▶ _Work request_:
Word for word, restate all of the entries.

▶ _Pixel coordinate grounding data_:
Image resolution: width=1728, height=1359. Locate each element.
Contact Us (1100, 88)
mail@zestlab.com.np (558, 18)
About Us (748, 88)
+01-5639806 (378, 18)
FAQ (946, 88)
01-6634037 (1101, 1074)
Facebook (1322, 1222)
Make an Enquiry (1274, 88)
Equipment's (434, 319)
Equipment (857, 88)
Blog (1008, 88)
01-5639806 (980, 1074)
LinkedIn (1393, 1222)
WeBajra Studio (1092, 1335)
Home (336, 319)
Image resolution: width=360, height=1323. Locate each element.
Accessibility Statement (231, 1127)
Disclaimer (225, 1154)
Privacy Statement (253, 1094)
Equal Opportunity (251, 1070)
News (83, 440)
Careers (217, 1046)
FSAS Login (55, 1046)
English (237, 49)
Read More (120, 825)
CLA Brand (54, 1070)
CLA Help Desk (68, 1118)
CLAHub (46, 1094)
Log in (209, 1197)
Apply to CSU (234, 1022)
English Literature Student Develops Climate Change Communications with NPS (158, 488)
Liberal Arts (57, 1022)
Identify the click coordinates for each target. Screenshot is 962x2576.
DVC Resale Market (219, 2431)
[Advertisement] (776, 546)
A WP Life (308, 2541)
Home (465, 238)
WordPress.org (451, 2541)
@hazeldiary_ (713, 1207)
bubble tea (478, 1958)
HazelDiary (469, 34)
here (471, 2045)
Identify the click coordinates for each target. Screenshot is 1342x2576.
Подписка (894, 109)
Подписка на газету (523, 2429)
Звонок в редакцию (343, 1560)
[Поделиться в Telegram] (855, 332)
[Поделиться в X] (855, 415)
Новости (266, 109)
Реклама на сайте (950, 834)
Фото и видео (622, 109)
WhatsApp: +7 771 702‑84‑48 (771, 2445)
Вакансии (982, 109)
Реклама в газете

▶ _Exercise response_:
Image resolution: width=1728, height=1359. Locate each element.
Contact Us (1100, 88)
mail@zestlab.com.np (558, 18)
About Us (748, 88)
+01-5639806 (378, 18)
FAQ (946, 88)
01-6634037 (1101, 1074)
Facebook (1322, 1222)
Make an Enquiry (1274, 88)
Equipment's (434, 319)
Equipment (857, 88)
Blog (1008, 88)
01-5639806 (980, 1074)
LinkedIn (1393, 1222)
WeBajra Studio (1092, 1335)
Home (336, 319)
Image resolution: width=360, height=1323. Locate each element.
Accessibility Statement (231, 1127)
Disclaimer (225, 1154)
Privacy Statement (253, 1094)
Equal Opportunity (251, 1070)
News (83, 440)
Careers (217, 1046)
FSAS Login (55, 1046)
English (237, 49)
Read More (120, 825)
CLA Brand (54, 1070)
CLA Help Desk (68, 1118)
CLAHub (46, 1094)
Log in (209, 1197)
Apply to CSU (234, 1022)
English Literature Student Develops Climate Change Communications with NPS (158, 488)
Liberal Arts (57, 1022)
Identify the click coordinates for each target. Screenshot is 962x2576.
DVC Resale Market (219, 2431)
[Advertisement] (776, 546)
A WP Life (308, 2541)
Home (465, 238)
WordPress.org (451, 2541)
@hazeldiary_ (713, 1207)
bubble tea (478, 1958)
HazelDiary (469, 34)
here (471, 2045)
Identify the click coordinates for each target. Screenshot is 1342x2576.
Подписка (894, 109)
Подписка на газету (523, 2429)
Звонок в редакцию (343, 1560)
[Поделиться в Telegram] (855, 332)
[Поделиться в X] (855, 415)
Новости (266, 109)
Реклама на сайте (950, 834)
Фото и видео (622, 109)
WhatsApp: +7 771 702‑84‑48 (771, 2445)
Вакансии (982, 109)
Реклама в газете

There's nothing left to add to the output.